Along with learning the culture, they will be practicing their language learning with their families and in the communities the families live in. And while we don’t at all expect them to learn all they might need to know to live here, we do hope they learn how to learn. That they learn how it is that they best go about learning the essential and basic things they need to know to live here. So when they go to the villages, or when they go someplace to serve in the future they have a good expectation of how it will be like.

And they need to be aware of their own cultural expectations, which one seldom thinks about, and how those expectation probably will often not be met. Or how they might be greatly exceeded.

For example, think about hospitality. In most Western cultures it seems that the individual is the most important ideal and that hospitality is a dying art. We do not tend to expect much from our hosts beyond the basics: Food, water, a place to sleep and maybe decent conversation. Often, especially when tired, we don’t even want anything beyond sleep, a shower and a continental breakfast. How many hotels in America have a conversation bar beside the cereal and toast in the morning? And when we visit friends our family (and maybe this is just my experience) don’t the guests often get the “extra bedroom” or the couch or the floor?

It seems to me that most of the Indonesians I have met, even on the street and in shops and restaurants, have hospitality stamped on their hearts. Often it seems like they feel obligated to show you the best about their country, even if they do not know you…and if you can converse with hem a little then you are a hero, or at least a new friend.

One of the guys on the team, Tyler, got some kind of stomach illness while staying with his homestay family. It was only a couple of days into homestay, and he was too sick to come to the office for class. So we thought it best if I went out to Pomulong, where the family lives, and check on him. Ian, another teammate staying there, came back with me and we arrived at the house just after lunch time.

Stepping into the house out of the bright sunlight made it hard for my eyes to adjust to what i saw, at first I thought I was mistaken. After all, I had imagined tyler to be curled up somewhere in the back near the bathroom waiting for his next episode.

And to be fair, he did have a rough go of it for a while. But when I first saw him, he was reclining on a couch in the living room, looking as content and relaxed as could be. With pillows and blankets and tea in front of him, and a young man massaging his feet. He looked like he was a a resort and having a wonderful vacation.

It turns out that the family Tyler and Ian are staying with owns several Reflexology clinics. I haven’t heard of this in the US, but it is very popular here. Basically, it is an intense massage method that seems to be therapeutic for many conditions. I don’t know enough to debate it, but from the look on Tyler’s face it seemed to be working wonders for him. He wasn’t healed, but the nausea and other unpleasantness had disappeared.

The father of the family had brought on of his employees back to the house, Especially for Tyler because he felt terrible that Ty had gotten ill while staying at his home.

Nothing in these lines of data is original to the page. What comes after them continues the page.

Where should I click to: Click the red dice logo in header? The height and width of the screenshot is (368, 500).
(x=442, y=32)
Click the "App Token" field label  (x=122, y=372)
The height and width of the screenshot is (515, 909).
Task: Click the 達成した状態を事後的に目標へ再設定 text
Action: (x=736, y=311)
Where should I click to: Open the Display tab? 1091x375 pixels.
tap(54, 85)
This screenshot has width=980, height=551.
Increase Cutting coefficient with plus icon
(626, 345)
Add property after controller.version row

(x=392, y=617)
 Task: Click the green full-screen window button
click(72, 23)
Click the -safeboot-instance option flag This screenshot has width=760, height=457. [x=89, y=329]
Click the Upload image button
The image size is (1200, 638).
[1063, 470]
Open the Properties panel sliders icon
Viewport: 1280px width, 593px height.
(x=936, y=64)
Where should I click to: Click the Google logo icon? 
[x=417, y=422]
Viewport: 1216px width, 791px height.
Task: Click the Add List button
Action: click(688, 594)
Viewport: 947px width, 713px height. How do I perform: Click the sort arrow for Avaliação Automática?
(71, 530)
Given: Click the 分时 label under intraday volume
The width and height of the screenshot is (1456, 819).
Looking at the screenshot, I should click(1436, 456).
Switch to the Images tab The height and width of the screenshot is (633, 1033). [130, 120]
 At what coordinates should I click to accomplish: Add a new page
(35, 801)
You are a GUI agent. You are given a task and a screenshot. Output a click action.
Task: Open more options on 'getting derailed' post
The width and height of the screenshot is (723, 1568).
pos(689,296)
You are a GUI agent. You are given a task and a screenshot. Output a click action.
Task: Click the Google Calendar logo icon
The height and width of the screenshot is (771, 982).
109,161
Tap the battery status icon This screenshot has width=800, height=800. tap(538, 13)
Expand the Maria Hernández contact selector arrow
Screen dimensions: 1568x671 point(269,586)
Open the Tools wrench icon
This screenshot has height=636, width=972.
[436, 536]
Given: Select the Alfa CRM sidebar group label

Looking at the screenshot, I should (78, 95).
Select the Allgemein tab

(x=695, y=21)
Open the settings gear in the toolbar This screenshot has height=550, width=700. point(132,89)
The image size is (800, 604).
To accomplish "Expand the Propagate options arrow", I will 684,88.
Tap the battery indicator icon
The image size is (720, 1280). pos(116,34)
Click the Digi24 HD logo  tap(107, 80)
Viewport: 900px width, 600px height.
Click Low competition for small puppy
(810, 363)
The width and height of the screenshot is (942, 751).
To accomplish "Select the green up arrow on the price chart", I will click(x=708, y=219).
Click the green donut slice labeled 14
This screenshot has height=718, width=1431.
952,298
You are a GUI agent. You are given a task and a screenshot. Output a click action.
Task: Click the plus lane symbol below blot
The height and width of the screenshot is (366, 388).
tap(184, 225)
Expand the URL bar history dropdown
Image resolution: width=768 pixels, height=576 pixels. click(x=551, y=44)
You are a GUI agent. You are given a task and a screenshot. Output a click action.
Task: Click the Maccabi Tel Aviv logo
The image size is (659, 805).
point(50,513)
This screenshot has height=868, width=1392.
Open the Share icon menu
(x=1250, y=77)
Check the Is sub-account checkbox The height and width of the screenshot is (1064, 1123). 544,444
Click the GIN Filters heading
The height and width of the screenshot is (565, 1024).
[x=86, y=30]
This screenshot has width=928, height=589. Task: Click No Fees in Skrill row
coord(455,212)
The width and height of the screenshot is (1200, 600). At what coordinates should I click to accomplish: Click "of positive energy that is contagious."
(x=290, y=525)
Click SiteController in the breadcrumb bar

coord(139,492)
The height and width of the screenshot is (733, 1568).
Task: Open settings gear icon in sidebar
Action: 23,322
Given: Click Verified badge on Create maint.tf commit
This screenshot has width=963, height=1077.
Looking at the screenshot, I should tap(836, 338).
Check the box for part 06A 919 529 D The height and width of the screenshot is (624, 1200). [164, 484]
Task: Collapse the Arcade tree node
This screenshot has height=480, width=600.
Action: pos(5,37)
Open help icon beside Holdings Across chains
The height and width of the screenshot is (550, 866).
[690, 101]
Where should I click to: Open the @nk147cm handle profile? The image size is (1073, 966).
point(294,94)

By the next day, tyler was back on his feet and on his way towards being his regular self. eventually both Tyler and Ian ended up with two or three Reflexology sessions during homestay and most of the rest of the team was a little jealous of them.

Indonesian hospitality can be surprising, and to be honest at times overwhelming, but it is a defining characteristic of the people here and is often wonderfully refreshing.

The Scripture says those who follow God are blessed to be a blessing.

 

And we usually think we are the ones that God will use to bless people here.

The reality is that it is us who are blessed the most, I think.